Au pays de mollahs , danser sur Instagram est un « crime »

Une adolescente de 18 ans a été arrêtée par la cyberpolice iranienne, provoquant un grand élan de soutien de la part de la population.

Elle est devenue une star en République islamique. Avec 600 000 abonnés sur sa page Instagram – l’un des derniers réseaux sociaux non censurés en Iran –, Maedeh Mahi (de son vrai nom, Maedeh Hojabri) connaît, à 18 ans, une retentissante notoriété. Ses vidéos, où l’on aperçoit l’adolescente iranienne exprimer dans sa chambre ses talents de danseuse, sur des tubes occidentaux comme iraniens, sont chaque fois visionnées par plusieurs milliers d’internautes, aussi bien en Iran qu’à l’étranger, où vit une importante diaspora. Ils viennent rappeler le goût des Iraniens pour la danse, comme l’ont d’ailleurs récemment montré les milliers de supporteurs iraniens présents à la Coupe du monde en Russie.

Comme nombre de jeunes Iraniens, dont 24 millions disposent d’un compte Instagram, Maedeh Mahi s’y affiche sans voile. Mais elle va encore plus loin en dévoilant son nombril et en filmant son déhanchement oriental, pour le plus grand plaisir de ses nombreux abonnés. Rare espace de liberté sur lequel se ruent les Iraniens, Instagram était jusqu’ici relativement épargné par les autorités. En pleine rue, le foulard islamique est obligatoire dans l’espace public, et la danse interdite. Les prestations de Maedeh Mahi lui vaudraient donc une arrestation et elle s’exposerait à une amende, une peine de prison, ou même des coups de fouet.

« Des actes immoraux »

Or, le compte de Maedeh Hojabri est aujourd’hui fermé. Et la jeune femme de 18 ans est réapparue vendredi dernier… sur la télévision d’État de la République islamique, dans une émission intitulée « Fausse Route ». Vêtue cette fois d’un tchador noir, le visage flouté, la jeune femme déclare, en pleurs, « regretter » la publication de ses vidéos et avoue avoir été rétribuée, « une ou deux fois » par des musiciens pour diffuser leur œuvre. « Je savais qu’il était interdit de danser, mais je n’ai rien posté de mal sur ce compte », s’écrie-t-elle, inconsolable. Et le « journaliste », en véritable interrogateur, de lui demander, avec gravité : « Mais quel était votre but ? »

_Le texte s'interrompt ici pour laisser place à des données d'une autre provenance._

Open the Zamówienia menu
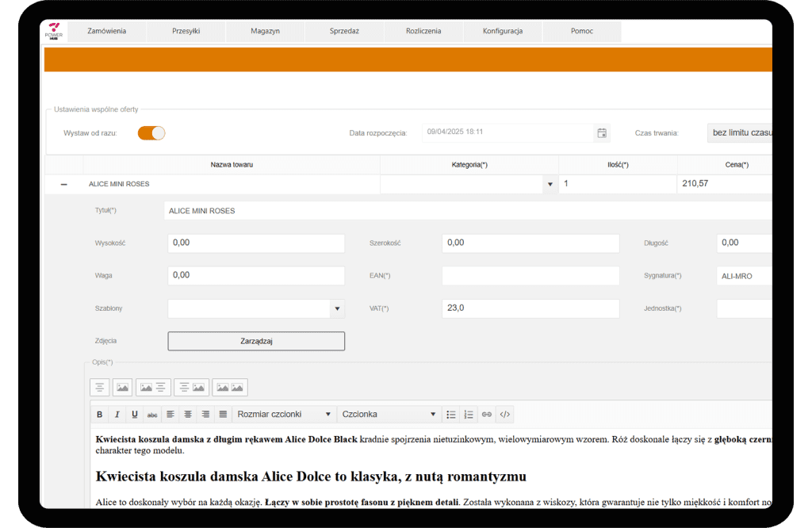 click(x=106, y=31)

En sanglots, Maedeh Mahi lui assure « ne pas [avoir] cherché à encourager » ses compatriotes à l’imiter. « Je ne dansais que pour moi », insiste-t-elle, avant de confesser : « Je ne voulais pas attirer l’attention… mais des personnes m’appréciaient et c’est pour cela [que je l’ai fait] ». Trois autres instagrameurs – deux filles et un garçon – apparaissent dans le programme, où ils affirment tous regretter leurs « actes immoraux ».

Confessions forcées

Contactée à Téhéran, Sadra Moaghegh, responsable de la rubrique société du quotidien réformateur Shargh, indique au Point que les quatre instagrameurs impliqués « ont été arrêtés il y a plus d’un mois par la cyberpolice iranienne (Fata) et n’ont été détenus qu’un jour avant d’être libérés ». Au lendemain de la diffusion de ces « confessions forcées » – une pratique courante en République islamique pour discréditer les opposants –, le chef de la cyberpolice de Téhéran, Touraj Kazemi, a annoncé que les personnes qui publieraient des contenus « indécents » en ligne seraient poursuivies pour « crime contre la sécurité nationale ».

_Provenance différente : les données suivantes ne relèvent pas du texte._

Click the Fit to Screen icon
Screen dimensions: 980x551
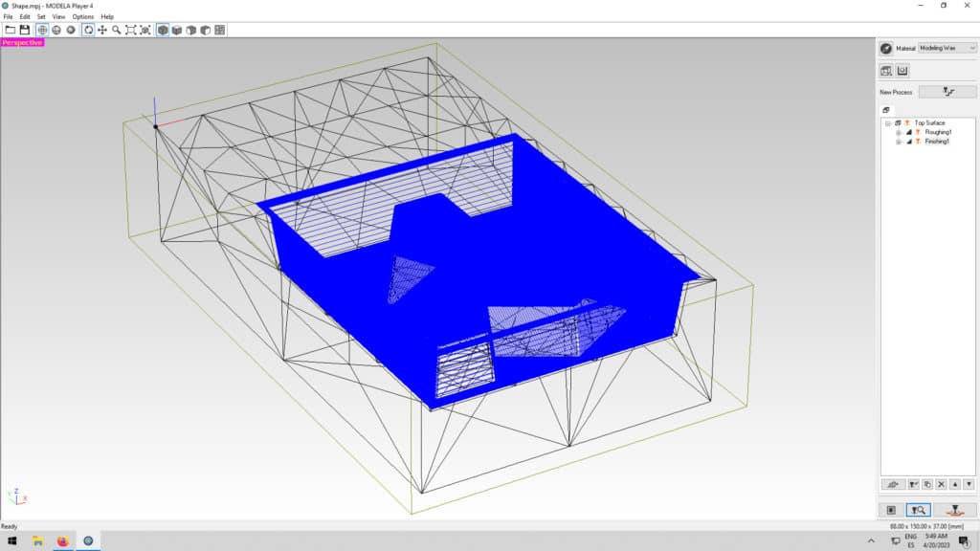131,30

Créée en 2011, la cyberpolice est une branche de la police nationale iranienne, dont le directeur est choisi par le guide suprême, l’ayatollah Khamenei, véritable chef de l’État iranien. En 2012, son précédent directeur, Mohammad Hassan Shokrian, avait été démis de ses fonctions après la mort en détention du blogueur Sattar Beheshti. Aux mains des conservateurs, la Fata échappe au contrôle du gouvernement du président « modéré » Hassan Rohani, qui avait pourtant promis lors de son élection en 2013, et de sa réélection en 2017, d’améliorer la situation des droits de l’homme dans le pays. Or, comme le soulignait en début d’année au Point l’illustre avocate des droits de l’homme Nasrin Sotoudeh, le respect des droits de l’homme, qui dépend en Iran en grande partie du pouvoir judiciaire (aux mains des conservateurs), n’a enregistré aucun progrès.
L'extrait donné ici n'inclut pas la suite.